Mercurial > hg
view tests/test-diff-upgrade.t @ 23785:cb99bacb9b4e
branchcache: introduce revbranchcache for caching of revision branch names
It is expensive to retrieve the branch name of a revision. Very expensive when
creating a changectx and calling .branch() every time - slightly less when
using changelog.branchinfo().
Now, to speed things up, provide a way to cache the results on disk in an
efficient format. Each branchname is assigned a number, and for each revision
we store the number of the corresponding branch name. The branch names are
stored in a dedicated file which is strictly append only.

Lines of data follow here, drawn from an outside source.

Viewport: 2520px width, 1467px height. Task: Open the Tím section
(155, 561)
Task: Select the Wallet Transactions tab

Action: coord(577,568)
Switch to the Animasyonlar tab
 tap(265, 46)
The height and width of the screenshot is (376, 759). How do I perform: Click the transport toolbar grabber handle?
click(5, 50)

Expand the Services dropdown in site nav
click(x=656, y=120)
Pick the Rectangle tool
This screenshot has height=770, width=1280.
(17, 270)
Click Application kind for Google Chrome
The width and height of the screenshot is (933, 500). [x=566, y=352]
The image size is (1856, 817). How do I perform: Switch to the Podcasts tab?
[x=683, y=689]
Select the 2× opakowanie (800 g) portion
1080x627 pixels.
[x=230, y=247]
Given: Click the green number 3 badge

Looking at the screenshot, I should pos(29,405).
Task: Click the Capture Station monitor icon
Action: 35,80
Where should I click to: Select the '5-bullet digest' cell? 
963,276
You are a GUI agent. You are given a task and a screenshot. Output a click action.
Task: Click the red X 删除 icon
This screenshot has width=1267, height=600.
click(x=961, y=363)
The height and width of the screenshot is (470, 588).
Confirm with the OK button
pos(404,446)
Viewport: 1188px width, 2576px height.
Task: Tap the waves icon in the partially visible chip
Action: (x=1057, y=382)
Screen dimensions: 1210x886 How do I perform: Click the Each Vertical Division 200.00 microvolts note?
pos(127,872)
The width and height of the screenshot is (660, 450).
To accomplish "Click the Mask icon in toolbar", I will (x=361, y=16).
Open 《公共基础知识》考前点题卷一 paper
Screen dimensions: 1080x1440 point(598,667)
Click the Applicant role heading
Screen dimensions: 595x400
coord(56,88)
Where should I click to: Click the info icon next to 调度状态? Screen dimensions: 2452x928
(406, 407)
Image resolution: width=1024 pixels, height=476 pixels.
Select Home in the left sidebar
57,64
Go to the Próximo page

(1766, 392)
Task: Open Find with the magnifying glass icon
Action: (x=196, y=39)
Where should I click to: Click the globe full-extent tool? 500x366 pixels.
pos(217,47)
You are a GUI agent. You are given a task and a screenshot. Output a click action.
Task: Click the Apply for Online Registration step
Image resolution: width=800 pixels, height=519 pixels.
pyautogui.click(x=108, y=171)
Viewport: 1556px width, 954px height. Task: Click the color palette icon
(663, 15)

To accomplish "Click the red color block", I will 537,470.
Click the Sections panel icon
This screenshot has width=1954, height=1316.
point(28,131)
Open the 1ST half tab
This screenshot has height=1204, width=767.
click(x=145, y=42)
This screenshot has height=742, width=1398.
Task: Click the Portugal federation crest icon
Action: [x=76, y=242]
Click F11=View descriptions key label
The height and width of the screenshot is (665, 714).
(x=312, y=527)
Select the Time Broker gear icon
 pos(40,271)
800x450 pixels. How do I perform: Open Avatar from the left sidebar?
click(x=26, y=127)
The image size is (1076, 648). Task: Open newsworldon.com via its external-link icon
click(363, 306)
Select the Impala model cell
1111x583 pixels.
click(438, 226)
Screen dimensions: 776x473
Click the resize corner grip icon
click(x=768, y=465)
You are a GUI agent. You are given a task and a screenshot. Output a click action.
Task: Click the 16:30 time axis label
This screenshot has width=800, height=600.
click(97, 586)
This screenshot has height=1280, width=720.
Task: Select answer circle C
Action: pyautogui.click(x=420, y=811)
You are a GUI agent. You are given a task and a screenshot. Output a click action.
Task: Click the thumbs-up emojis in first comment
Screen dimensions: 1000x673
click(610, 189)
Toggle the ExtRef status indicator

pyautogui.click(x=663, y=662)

Branch names are usually reused across several revisions, and the total list of
branch names will thus be so small that it is feasible to read the whole set of
names before using the cache. It will however do that it might be more
efficient to use the changelog for retrieving the branch info for a single
revision.
The revision entries are stored in another file. This file is usually append
only, but if the repository has been modified, the file will be truncated and
the relevant parts rewritten on demand.
The entries for each revision are 8 bytes each, and the whole revision file
will thus be 1/8 of 00changelog.i.
Each revision entry contains the first 4 bytes of the corresponding node hash.
This is used as a check sum that always is verified before the entry is used.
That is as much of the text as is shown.